Why? Many types of social and health data — such as child stunting, literacy and access to modern contraception, which are the indicators Data2X focused on in this case study — are correlated with geospatial factors such as accessibility, elevation and aridity that can be mapped across entire countries using satellite imagery.

When you combine well-being indicators available in regular demographic and health surveys, then look at different aspects of geospatial data, you’ll notice a pattern where geospatial variables are correlated with DHS variables.

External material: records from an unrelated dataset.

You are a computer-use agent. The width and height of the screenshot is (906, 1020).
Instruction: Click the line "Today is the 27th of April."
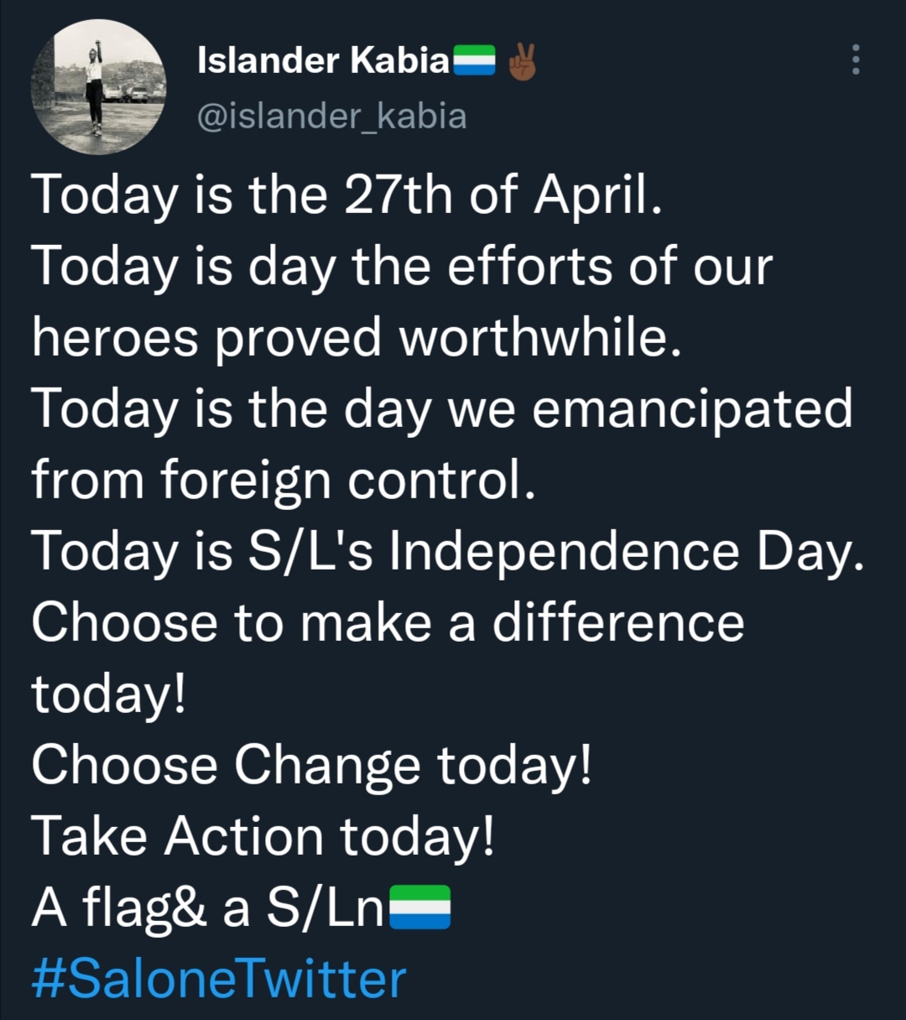(x=346, y=195)
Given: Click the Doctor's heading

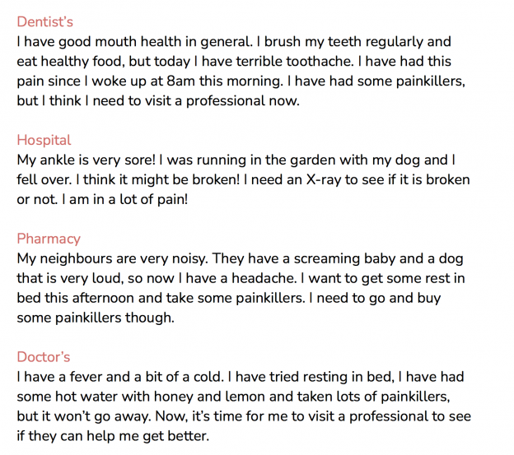Looking at the screenshot, I should [x=44, y=357].
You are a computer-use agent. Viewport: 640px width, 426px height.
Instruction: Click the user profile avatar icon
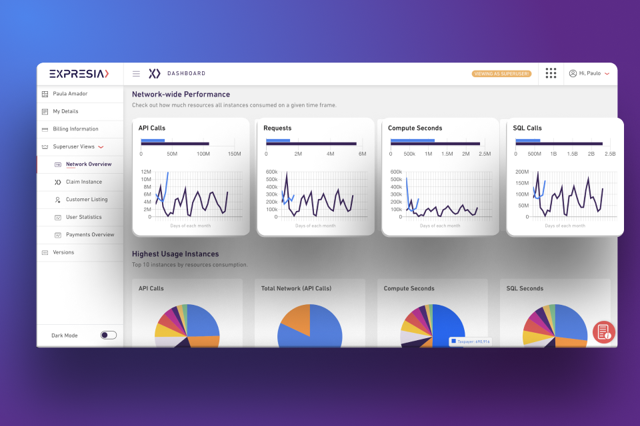click(x=573, y=73)
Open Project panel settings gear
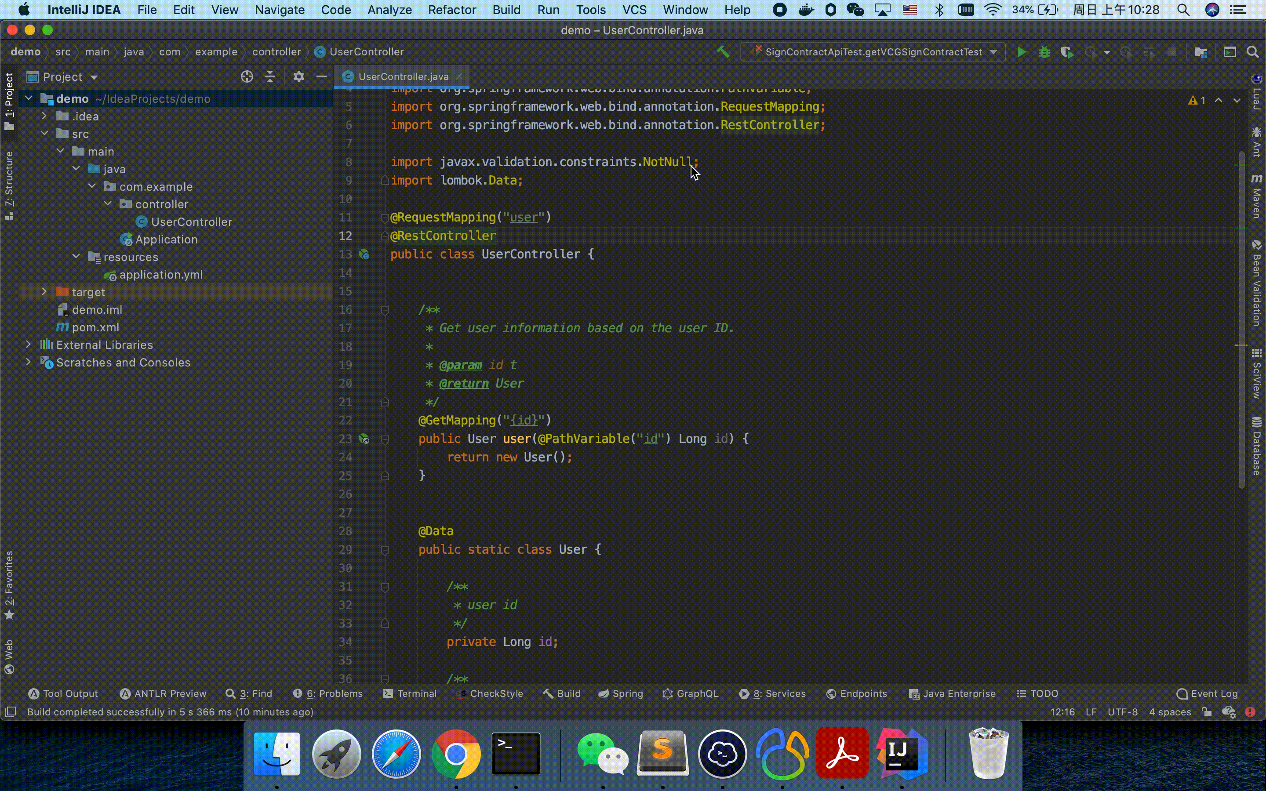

Huh? Geospatial data is freely available almost everywhere, while DHS data isn’t — so using the information where both are available allows you to model out what the indicators will be in the areas where you only have satellite data. In short, geospatial modeling can transform a limited number of survey data points distributed unevenly across the country into a continuous landscape of information.

The challenge? The granularity of this data could allow for more localized decision-making, but it is not always certain that one geospatial variable is always relevant for predicting one of the DHS well-being outcomes, as it varies greatly by country: “Like anything else in development, the context matters for everything,” Furst-Nichols said.